ESSENTIAL CONCEPTS IN BHAGAVAD GITA — Vol. 4: Swami BhoomanandaTirtha; Pub. by Narayanasrama Tapovanam, Venginissery PO., Paralam, Thrissur-680575. Rs. 150.
This volume, fourth in the series by the author, deals with the concepts of Bhakti Yoga expounded in the Bhagavad Gita (Chapters 7 to 12). Topics such as the transcendental dimension of the guru, redirecting attachment, perception of the all-inclusive divinity, Raja Yoga, the soul of rituals, wholesome devotion, the principles underlying the Vibhuti and Viswaroopa of the Lord, and the qualities that make a devotee dear to the Lord are covered in 18 articles. While talking about the guru or the preceptor, the precept of swanubhutipramana is highlighted. The devotee's steady progress towards the goal of God-realisation is brought out succinctly.

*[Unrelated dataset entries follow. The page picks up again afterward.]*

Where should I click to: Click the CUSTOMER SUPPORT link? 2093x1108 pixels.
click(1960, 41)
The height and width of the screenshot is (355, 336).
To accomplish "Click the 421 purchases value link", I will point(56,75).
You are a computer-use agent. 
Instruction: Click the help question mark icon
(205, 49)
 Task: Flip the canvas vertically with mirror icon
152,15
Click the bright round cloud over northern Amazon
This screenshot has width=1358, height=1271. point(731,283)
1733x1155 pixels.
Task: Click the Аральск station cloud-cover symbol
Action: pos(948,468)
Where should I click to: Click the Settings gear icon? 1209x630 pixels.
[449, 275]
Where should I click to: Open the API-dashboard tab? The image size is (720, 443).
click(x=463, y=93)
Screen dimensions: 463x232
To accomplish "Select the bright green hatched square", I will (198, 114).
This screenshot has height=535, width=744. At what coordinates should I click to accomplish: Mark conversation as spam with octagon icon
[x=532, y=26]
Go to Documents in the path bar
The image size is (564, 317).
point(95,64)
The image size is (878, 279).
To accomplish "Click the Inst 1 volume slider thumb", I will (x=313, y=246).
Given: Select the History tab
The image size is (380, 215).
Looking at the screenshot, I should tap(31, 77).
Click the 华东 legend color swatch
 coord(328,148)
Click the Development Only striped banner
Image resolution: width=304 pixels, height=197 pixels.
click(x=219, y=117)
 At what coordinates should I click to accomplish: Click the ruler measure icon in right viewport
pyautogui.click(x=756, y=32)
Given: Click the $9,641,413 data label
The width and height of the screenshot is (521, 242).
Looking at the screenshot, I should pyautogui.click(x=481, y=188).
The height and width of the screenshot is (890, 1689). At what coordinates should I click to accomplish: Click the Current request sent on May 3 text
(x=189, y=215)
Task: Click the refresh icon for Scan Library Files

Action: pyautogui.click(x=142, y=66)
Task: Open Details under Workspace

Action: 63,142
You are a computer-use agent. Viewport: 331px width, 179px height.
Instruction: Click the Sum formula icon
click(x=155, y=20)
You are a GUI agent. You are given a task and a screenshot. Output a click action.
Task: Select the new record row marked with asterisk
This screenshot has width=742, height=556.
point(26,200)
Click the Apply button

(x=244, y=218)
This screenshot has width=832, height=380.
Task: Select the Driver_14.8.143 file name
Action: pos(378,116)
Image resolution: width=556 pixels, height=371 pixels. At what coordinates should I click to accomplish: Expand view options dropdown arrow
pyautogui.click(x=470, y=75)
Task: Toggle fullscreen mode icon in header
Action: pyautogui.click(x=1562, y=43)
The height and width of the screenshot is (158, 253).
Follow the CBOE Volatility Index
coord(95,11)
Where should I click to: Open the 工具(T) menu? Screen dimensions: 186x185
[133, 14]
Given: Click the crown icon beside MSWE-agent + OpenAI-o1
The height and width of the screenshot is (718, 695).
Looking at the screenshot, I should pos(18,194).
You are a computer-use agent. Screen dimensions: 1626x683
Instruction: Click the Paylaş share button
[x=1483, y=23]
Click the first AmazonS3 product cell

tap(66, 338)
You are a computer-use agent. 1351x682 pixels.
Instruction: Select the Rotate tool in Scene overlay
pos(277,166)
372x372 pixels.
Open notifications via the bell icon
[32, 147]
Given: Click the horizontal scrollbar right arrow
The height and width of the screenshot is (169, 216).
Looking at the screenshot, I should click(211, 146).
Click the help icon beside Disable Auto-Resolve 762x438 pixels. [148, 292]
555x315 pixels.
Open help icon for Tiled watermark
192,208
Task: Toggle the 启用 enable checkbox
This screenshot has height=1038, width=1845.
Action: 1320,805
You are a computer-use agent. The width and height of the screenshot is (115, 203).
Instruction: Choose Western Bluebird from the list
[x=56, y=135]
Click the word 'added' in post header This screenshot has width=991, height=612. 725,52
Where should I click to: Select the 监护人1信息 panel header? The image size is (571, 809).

How attachment leads to different consequences on different occasions is explained by drawing upon other authoritative sources like Srimad Bhagavata and Kathopanishad, apart from other chapters in the Gita itself.
The non-duality of the Supreme and the illusory nature of the world are projected on the basis of the ninth chapter. The need for transcending the gunas, which, in effect, means freeing oneself from the pulls of maya (illusion), is put across clearly. How, under the overpowering influence of maya, one's mental faculties such as the ability to reason and discern are lost, is explained lucidly, recalling to one's mind Adi Sankara's Maya Panchaka.
The article “How to Live and Leave” epitomises the message of the Gita and, in the process, brings out the universal relevance and applicability of the gospel in terms of time, place and person.
The article that speaks about the dhuma and archiradi margas — the dark and the bright paths the jiva (individual soul) takes after exiting from the body — is noteworthy for the unconventional construct placed on “Uttarayana” and “Dakshinayana”. (The two terms are generally used with reference to the northward and southward movements of the Sun.) The author obliquely refers to the mahavakya in the “Krishna Yajur Veda” by referring to the Sun as the one within the body, namely the Brahman.
“The mystery of existence”, which is the central piece in this volume, provides an excellent exposition of creation and subsequent permeation by the Brahman. The permeation is aptly illustrated with the house-and-resident analogy. When the house is destroyed, the person residing in it remains unaffected. Likewise, dissolution of the phenomenal world does not affect the Brahman.
In the practice of Bhakti, it is the attitude of the mind that is vital, not the rituals and paraphernalia associated with the expression of it. This is brought home effectively while discussing the oft-cited verse “patram, pushpam, phalam, toyam…”
However, there is a reference to sacrifice of cows, an obvious reference to animals, following the Vedic sanction “agnishomiyampasumaalabheta' superseding the general rule, ‘nahanyatsarvaabhutani'.
In dealing with the vibhuti of the Lord, the significant point is that, in any level of creation, excellence is posited by the Lord. This is to pinpoint that there is absolutely no room for egotism. The purpose of Viswarupadarsanam has been explained very convincingly.
One finds some overlapping while referring to the timing of Lord Krishna's discourse to Arjuna. The language is intelligible and the flow of thought logical.
In expounding the subtle and intricate concepts found in the chapters covered in this volume, Bhoomananda Thirtha has lived up to the standards he had set for himself, as evidenced by the earlier volumes. This work deserves to be read and re-read by every serious student of Vedanta.